Exercise brief:
Where the records hold the string "each", show the whole line it sits on.

• • • • •

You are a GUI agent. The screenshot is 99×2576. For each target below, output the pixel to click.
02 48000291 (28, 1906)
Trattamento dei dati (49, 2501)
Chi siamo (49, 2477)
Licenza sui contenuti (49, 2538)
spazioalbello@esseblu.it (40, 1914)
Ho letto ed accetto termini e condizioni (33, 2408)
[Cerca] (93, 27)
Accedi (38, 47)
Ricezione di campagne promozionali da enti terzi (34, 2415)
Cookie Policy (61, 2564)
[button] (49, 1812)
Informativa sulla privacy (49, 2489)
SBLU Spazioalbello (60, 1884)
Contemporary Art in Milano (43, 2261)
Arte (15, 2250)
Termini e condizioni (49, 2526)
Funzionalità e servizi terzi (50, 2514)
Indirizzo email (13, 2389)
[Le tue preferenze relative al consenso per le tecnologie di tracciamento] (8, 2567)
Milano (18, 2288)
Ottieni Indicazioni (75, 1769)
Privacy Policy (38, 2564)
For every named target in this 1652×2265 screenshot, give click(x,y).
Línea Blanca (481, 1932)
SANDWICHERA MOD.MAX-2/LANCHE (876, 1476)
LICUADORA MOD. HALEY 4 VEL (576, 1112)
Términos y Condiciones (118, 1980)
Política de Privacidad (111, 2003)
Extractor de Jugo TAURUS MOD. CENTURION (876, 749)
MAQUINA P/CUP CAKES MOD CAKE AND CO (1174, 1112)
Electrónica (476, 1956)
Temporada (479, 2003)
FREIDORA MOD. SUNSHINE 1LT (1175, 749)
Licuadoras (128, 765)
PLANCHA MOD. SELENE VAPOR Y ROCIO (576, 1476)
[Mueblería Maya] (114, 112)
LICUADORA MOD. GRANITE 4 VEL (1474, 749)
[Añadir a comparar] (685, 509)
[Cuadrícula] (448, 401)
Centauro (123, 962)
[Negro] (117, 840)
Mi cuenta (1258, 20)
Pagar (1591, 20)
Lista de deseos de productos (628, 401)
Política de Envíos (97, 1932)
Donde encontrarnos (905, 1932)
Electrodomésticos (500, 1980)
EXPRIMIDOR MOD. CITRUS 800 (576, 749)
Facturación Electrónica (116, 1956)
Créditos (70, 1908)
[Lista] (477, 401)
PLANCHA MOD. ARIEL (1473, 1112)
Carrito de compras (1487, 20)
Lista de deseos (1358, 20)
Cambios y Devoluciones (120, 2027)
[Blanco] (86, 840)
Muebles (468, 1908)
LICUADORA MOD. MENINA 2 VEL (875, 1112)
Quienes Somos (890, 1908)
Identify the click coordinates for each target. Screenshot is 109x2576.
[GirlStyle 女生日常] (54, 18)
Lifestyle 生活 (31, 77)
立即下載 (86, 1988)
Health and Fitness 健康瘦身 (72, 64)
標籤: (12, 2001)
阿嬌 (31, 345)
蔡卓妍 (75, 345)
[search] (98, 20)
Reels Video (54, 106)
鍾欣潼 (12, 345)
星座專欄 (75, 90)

• • • • •

Response area:
You are a GUI agent. The screenshot is 99×2576. For each target below, output the pixel to click.
Identify the click coordinates for each target. Screenshot is 109x2576.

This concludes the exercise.